Голос Ура прозвучал в пещере странно и дико. Так звучат голоса отчаявшихся в храмах с их высокими стенами и сводчатыми куполами; отразившись от камней, прокатившись пару раз эхом в темноте, голос Ура смолк, и никто не ответил на его гневные слова, взывающие к справедливости.
- Ты не можешь его взять, – повторил Ур, стараясь приподняться со своего мокрого ложа из пропитанных водой болотных мхов. – Ты убьешь его! Ты не смеешь его убивать..!
Но подводное путешествие выжало его досуха, до капли, до самой мельчайшей крупицы силы. У него не осталось сил даже на это, и он снова рухнул во влажные травы, чувствуя, как вода остужает его горящее тело.
Он знал, кто смотрел на него этим прощальным серым взглядом, и кто завладел на этот миг телом юного Торна.
Из всего, что произошло, Ур помнил только Совет, его спорящих участников – и особенно того, кто назвался Слепым Пророком. Таинственное существо, неприметный человек в сером, испачканном сажей рабочем комбинезоне младшего обслуживающего персонала…
Слепой Пророк! Обиженный миром человек – его оставили для того, чтобы он задраил люки за спинами тех, кто, по мнению высокомерных, имел право на жизнь, – тот, кого не брали в расчет, тот, о ком даже не подумали… Испуганный человек, обреченный на верную погибель и отчаянно, до сумасшествия, желающий жить. Он выжил, вопреки всему и всем, и стал божеством в глазах своих потомков.

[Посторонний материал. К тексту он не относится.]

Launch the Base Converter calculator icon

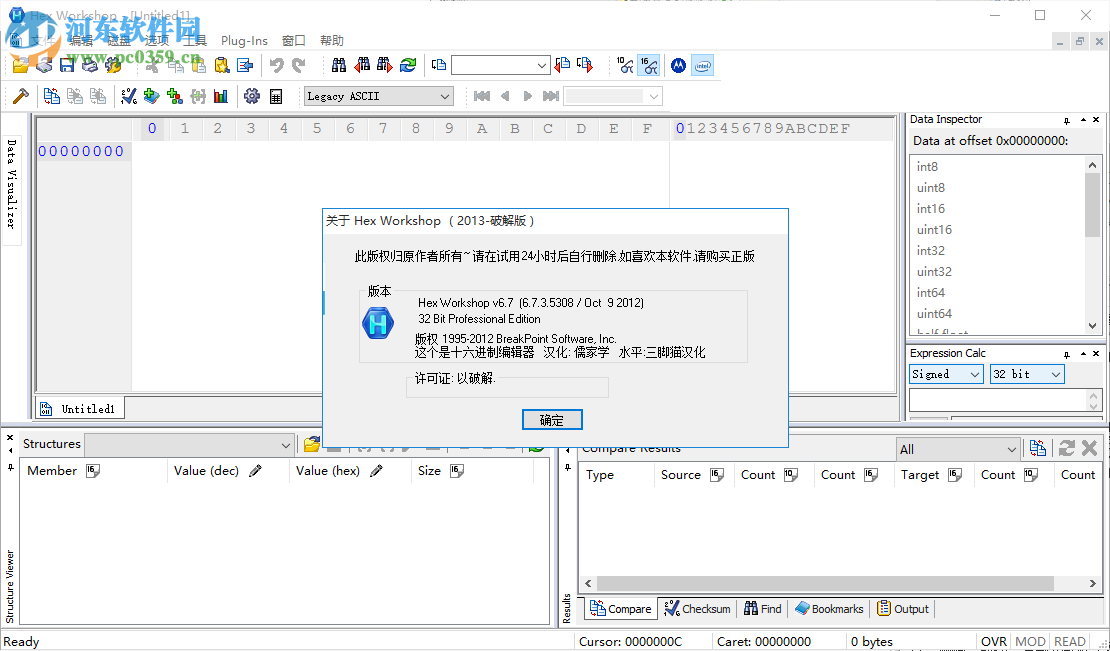pos(277,95)
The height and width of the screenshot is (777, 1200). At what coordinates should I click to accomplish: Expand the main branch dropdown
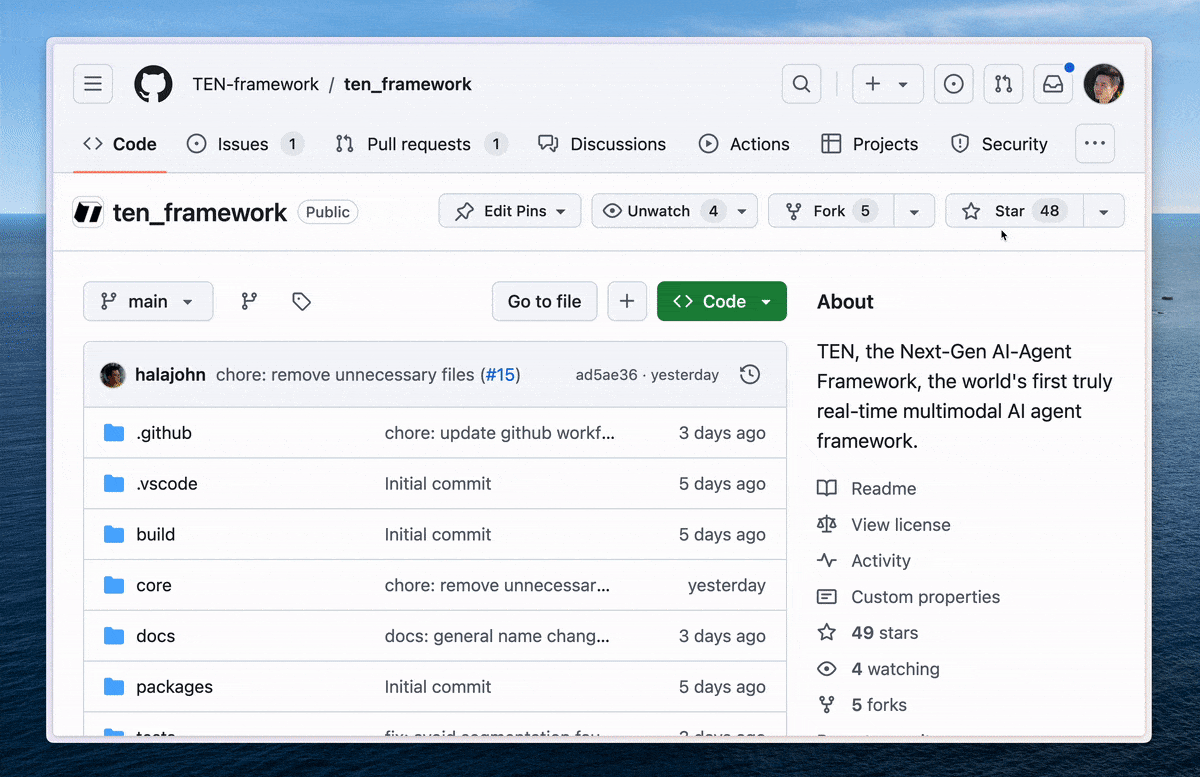148,301
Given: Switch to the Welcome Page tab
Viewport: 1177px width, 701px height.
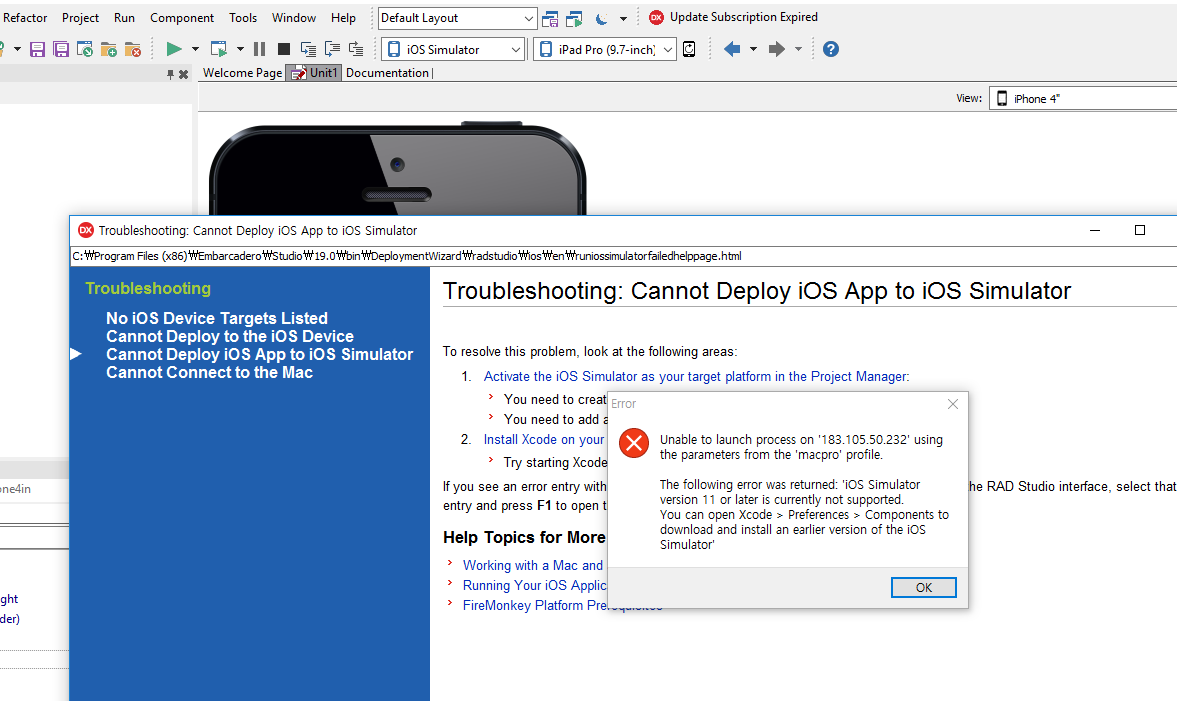Looking at the screenshot, I should (242, 73).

Ур много слышал от местных о Первоначальнике, об Отце Всех, о странном, полубезумном существе, создавшем этот мир, населившем его людьми, а затем безжалостно и правдиво написавшем все судьбы мира на камнях и вымостившем ими все дороги, что разбегаются по всему свету…
Что было, то и будет, а что есть – то и было….
Страдая в своем безумии (спасаясь от космического огненного шторма в подземном темном укрытии?), он выписал на долю людей все мыслимые и немыслимые жестокости и муки, страдания и горести, такие точные, словно сам видел их, словно разглядывал картинку с увеличительным стеклом; он раздавал беды щедро и безжалостно, и каждому отлилась его чаша слез.
Затем демоны, терзающие его несчастный разум, отступали; и в минуты просветления, когда разум возвращался в измученную голову Пророка, а взор не застилали кровавые картины, он вдруг начинал все исправлять, и тогда на пепелищах и черных руинах расцветали цветы, и мир замирал в умиротворении, созерцая чудо и ощущая благодать и счастье.
Так гласили легенды.
Оттого-то люди этого мира ничего не просили у своего творца, Слепого Пророка. Бог их был не злобен и не добр; он был безумен, а до разума безумца докричишься ли?
Люди не жаловались на судьбу; они знали наверняка, что ежели в их жизни было зло, то и добро непременно даст их Бог, от которого отступят терзающие его демоны.